____ DOCUMENT TEXT

I guess it depends whether there were other qualities too that played a part when two people first met each other:the more qualities that were attractive to two people, the more likelihood there is that the desire of staying together into old age will be strong.

If attraction was based on mostly looks, the likelihood is probably not as great (which seems common sense). 

I think it would be foolish to deny that looks don't fade with age or that attraction doesn't vary over time (for either partners) and depending on life circumstances.


----------



## ConanHub

sunsetmist said:


> I'll bet you look at her in a dangerous way.


Love this phrase!:smile2:


----------



## ConanHub

BioFury said:


> I'm happy for you guys :grin2:
> 
> I imagine remaining active has played a big role in maintaining your mutual visceral attraction toward one another?


More than likely. We work out together, hike, kayak, explore caves, etc....

It was just funny to realize that even though I didn't recognize her, I was so heavily attracted to her after all this time.:wink2:


----------



## ConanHub

Diana7 said:


> I am still attracted to my husband even though we are both now in our 60's. For me though its not just the physical that makes a man attractive, its his character and personality, his integrity and values, his sense of humour.


Yup. Mrs. C has integrity, dignity, personality, character and a sense of humor that gets me laughing harder than with anyone else.

Without knowing any of that, just the sight of her hit me between the eyes.


----------



## sunsetmist

So jealous. Every woman wants this----


----------



## lifeistooshort

For me attraction is linked to how safe I feel.

I was very attracted to my ex as long as I felt safe with him. I really didn't see how much older he was ever though objectively I knew it was true.

But when I realized that he lacked integrity and couldn't be trusted it was like a switch flipped. All of a sudden it was clear how old he was and nothing about him was appealing.

I can forgive a lot of things if I feel otherwise safe.

I'll bet Mrs. Conan feel very safe with you.


----------



## ConanHub

lifeistooshort said:


> I'll bet Mrs. Conan feel very safe with you.


Except when I'm looking at her "dangerously"!>

Your post makes all the sense in the world BTW.


----------



## Mr.Married

ConanHub said:


> explore caves, etc....
> 
> :



explore caves ...... straight up F-ing awesome !!!


----------



## Mr.Married

lifeistooshort said:


> For me attraction is linked to how safe I feel.
> 
> I was very attracted to my ex as long as I felt safe with him. I really didn't see how much older he was ever though objectively I knew it was true.
> 
> But when I realized that he lacked integrity and couldn't be trusted it was like a switch flipped. All of a sudden it was clear how old he was and nothing about him was appealing.
> 
> I can forgive a lot of things if I feel otherwise safe.
> 
> I'll bet Mrs. Conan feel very safe with you.


Great post. It's one of those obvious truths that is obvious only after it is said (usually by one of the women)


----------



## ConanHub

Mr.Married said:


> explore caves ...... straight up F-ing awesome !!!


She loves it. When we play superheroes in the bedroom, she is Batgirl to my Superman.:grin2:


----------



## 269370

lifeistooshort said:


> For me attraction is linked to how safe I feel.
> 
> 
> 
> I was very attracted to my ex as long as I felt safe with him. I really didn't see how much older he was ever though objectively I knew it was true.

________

◆ WORK TASK 1:
Answer these questions using the forum thread about lasting attraction:
(a) What activities does ConanHub say he and his wife do together?
(b) According to lifeistooshort, attraction is linked to what?
(c) Which superhero does ConanHub say his wife plays in the bedroom?
◆ WORK TASK 2: Pick up the forum thread about lasting attraction at the point where it stops, and keep it going.

____ DATASET RECORDS

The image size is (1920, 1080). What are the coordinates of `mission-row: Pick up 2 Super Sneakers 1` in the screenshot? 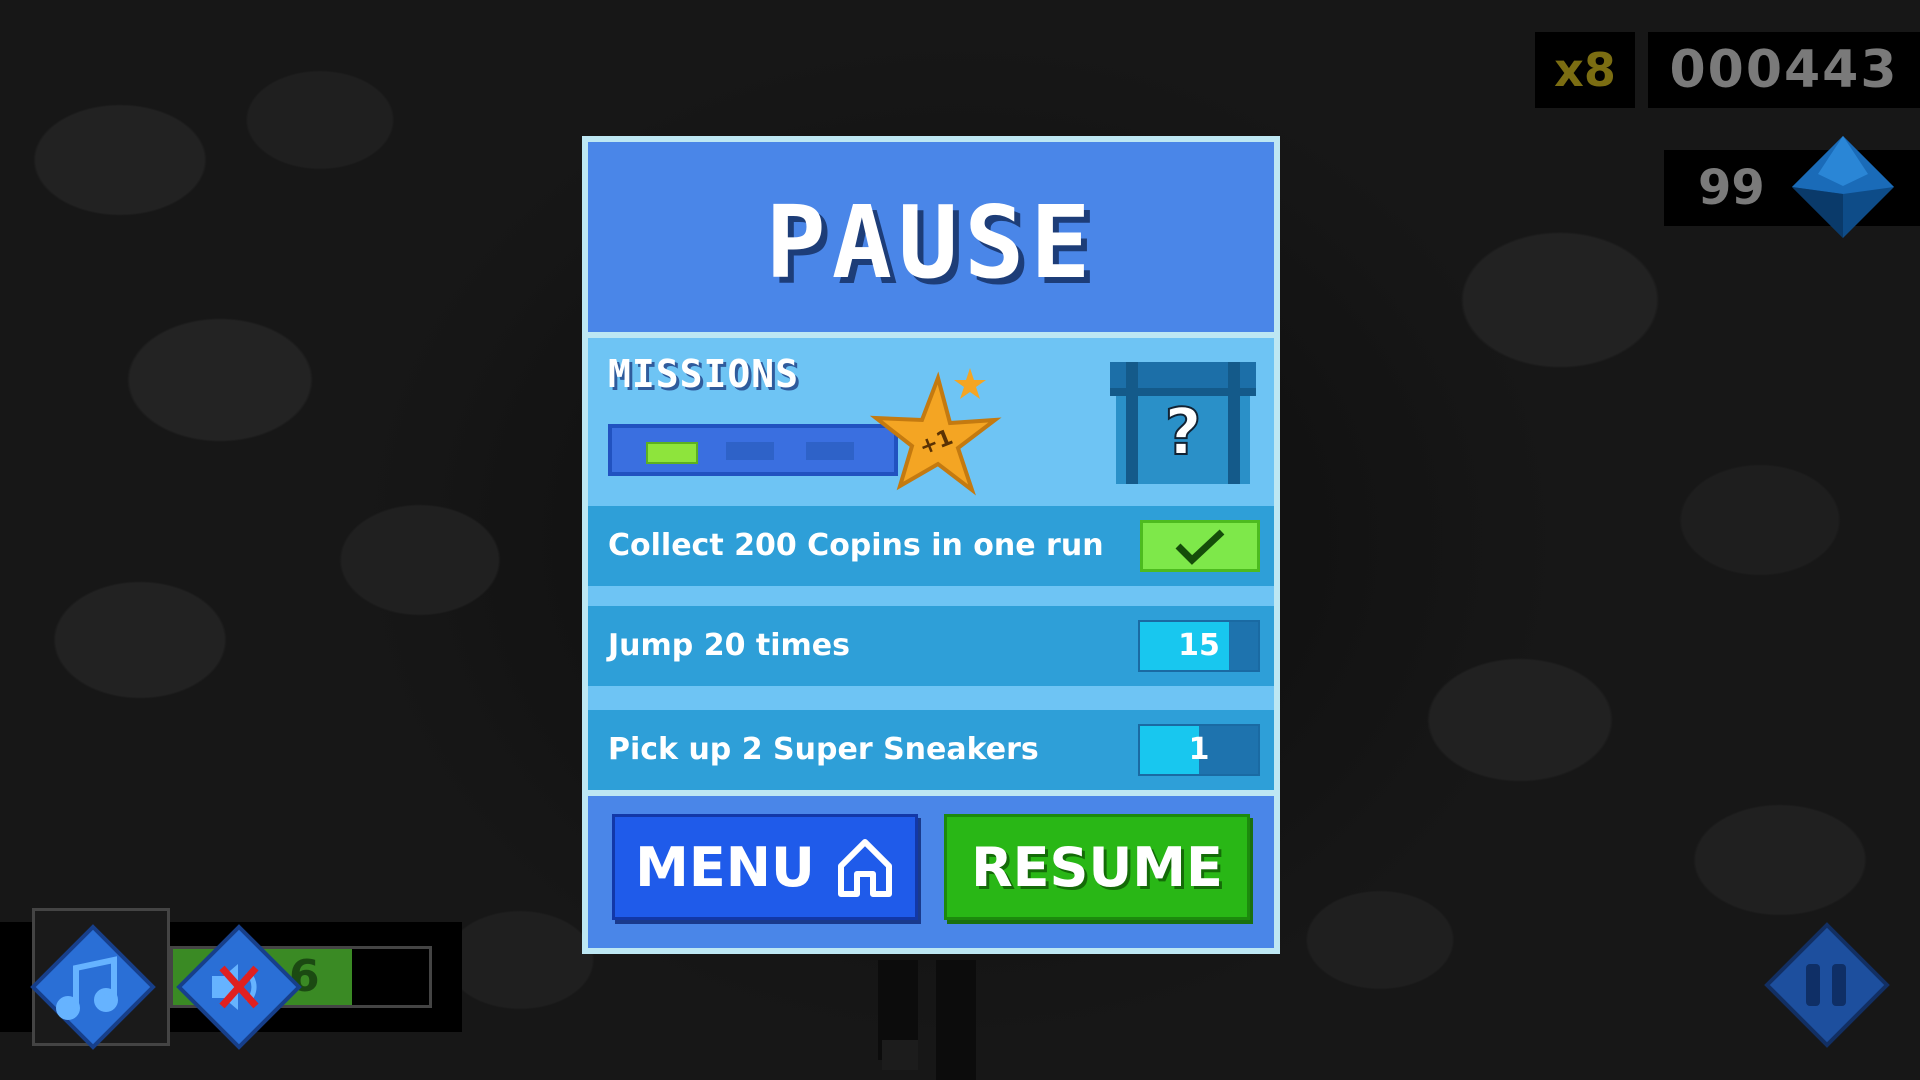 It's located at (931, 750).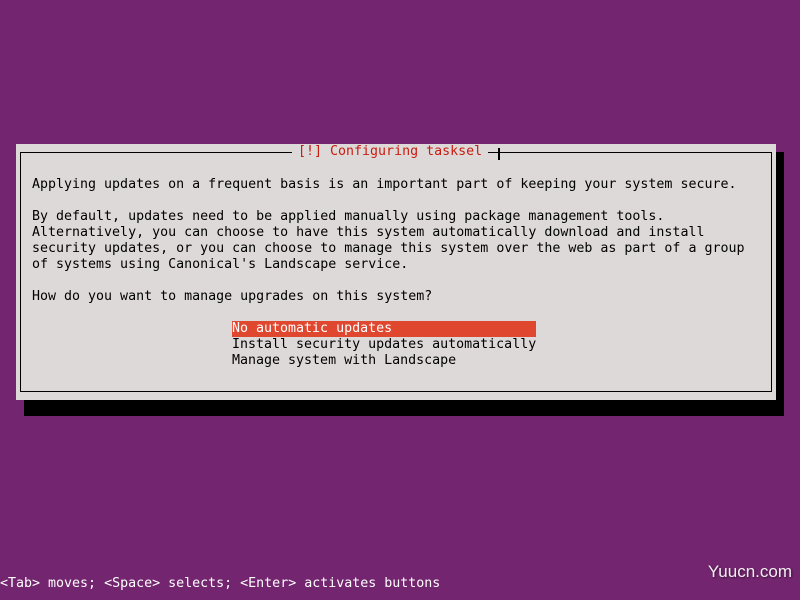 The height and width of the screenshot is (600, 800). What do you see at coordinates (499, 154) in the screenshot?
I see `title-divider-right` at bounding box center [499, 154].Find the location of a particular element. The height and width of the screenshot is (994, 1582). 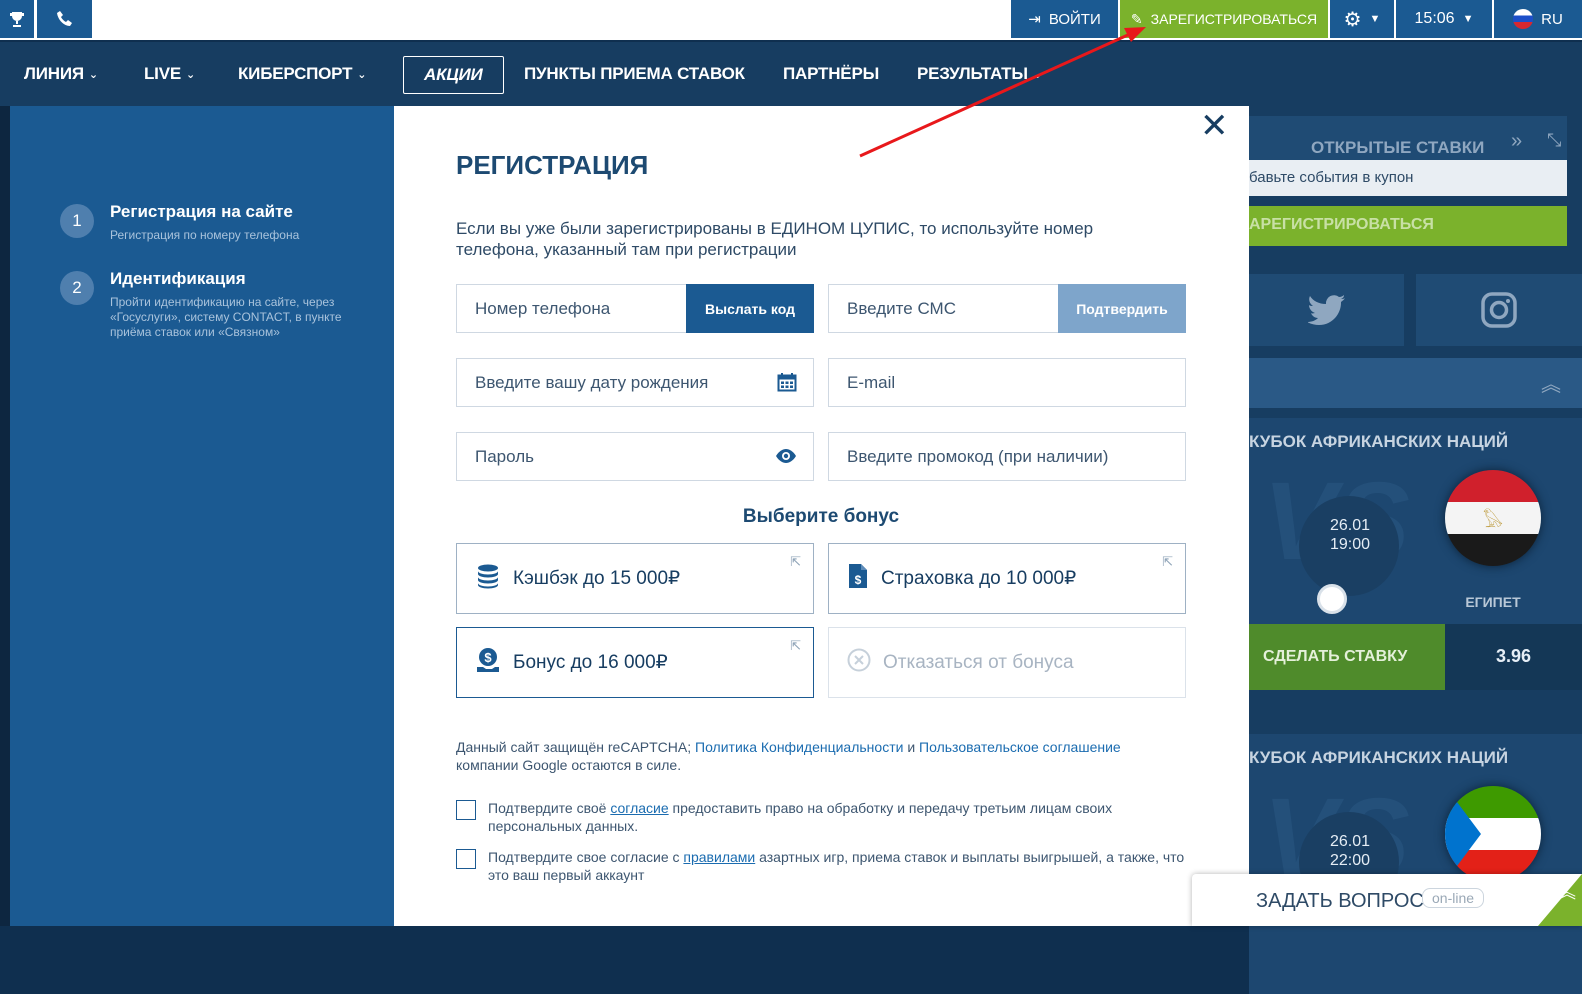

eye-icon is located at coordinates (786, 458).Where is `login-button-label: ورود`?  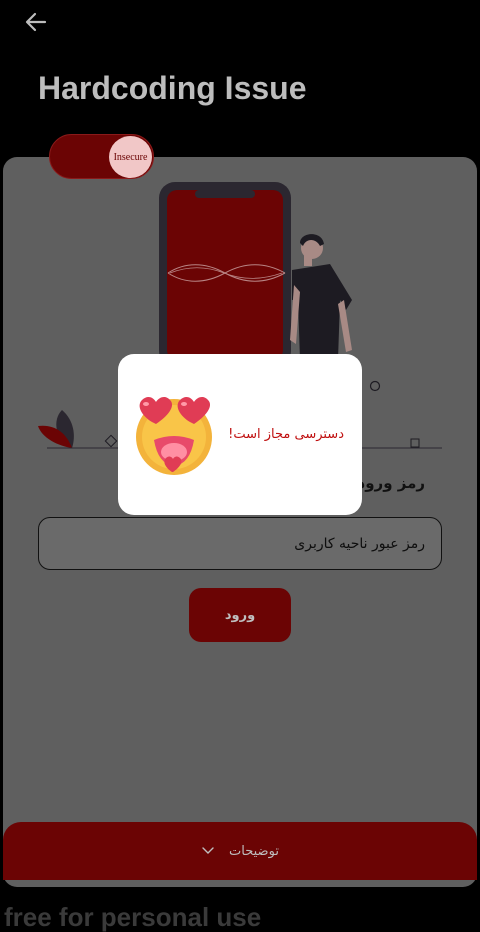 login-button-label: ورود is located at coordinates (240, 615). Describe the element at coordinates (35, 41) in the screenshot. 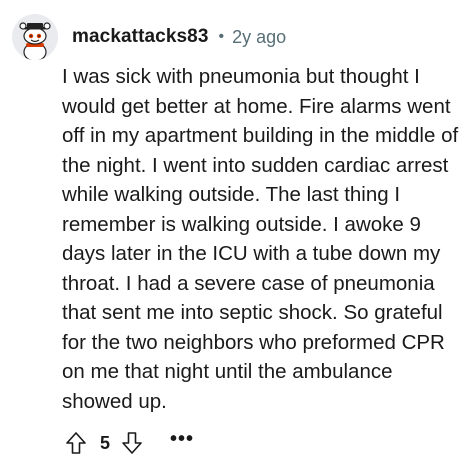

I see `snoo-avatar-icon` at that location.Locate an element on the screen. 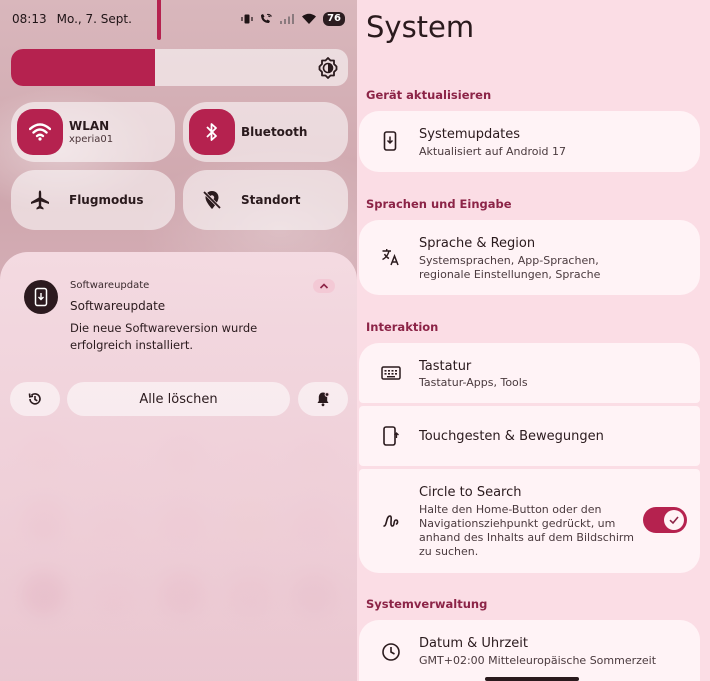 The image size is (710, 681). notification-app-name: Softwareupdate is located at coordinates (110, 286).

________

◆ WRITTEN REPLY 1:
(a) They work out together, hike, kayak and explore caves.
(b) It is linked to how safe lifeistooshort feels.
(c) Batgirl, to his Superman.

◆ WRITTEN REPLY 2:
> 
> 
> 
> But when I realized that he lacked integrity and couldn't be trusted it was like a switch flipped. All of a sudden it was clear how old he was and nothing about him was appealing.
> 
> 
> 
> I can forgive a lot of things if I feel otherwise safe.
> 
> 
> 
> I'll bet Mrs. Conan feel very safe with you.



‘Safe’ in what sense? That you can trust him or that he can protect you? (From whom or what?) what changed it?


Sent from my iPhone using Tapatalk


----------



## lovelygirl

ConanHub said:


> Yup. Mrs. C has integrity, dignity, personality, character and a sense of humor that gets me laughing harder than with anyone else.
> 
> Without knowing any of that, just the sight of her hit me between the eyes.


I so wish I could have a man say/think this way about me, especially if there is a mutual attraction from both sides. 


It sounds like a dream. 

You and Mrs.C are lucky to have found each other! :smile2:


----------



## Yeswecan

I'm even more so attracted to my W of 25 years. Over the course of our marriage I have discovered she is the "full package". Loving, caring, trustworthy, excellent mother, adventurous, not afraid of a bit of kink(very passionate in bed) and overall genuinely concerned with my well being physically and spiritually. She puts up with a lot of my crap. How could I not be attracted to her physically and otherwise?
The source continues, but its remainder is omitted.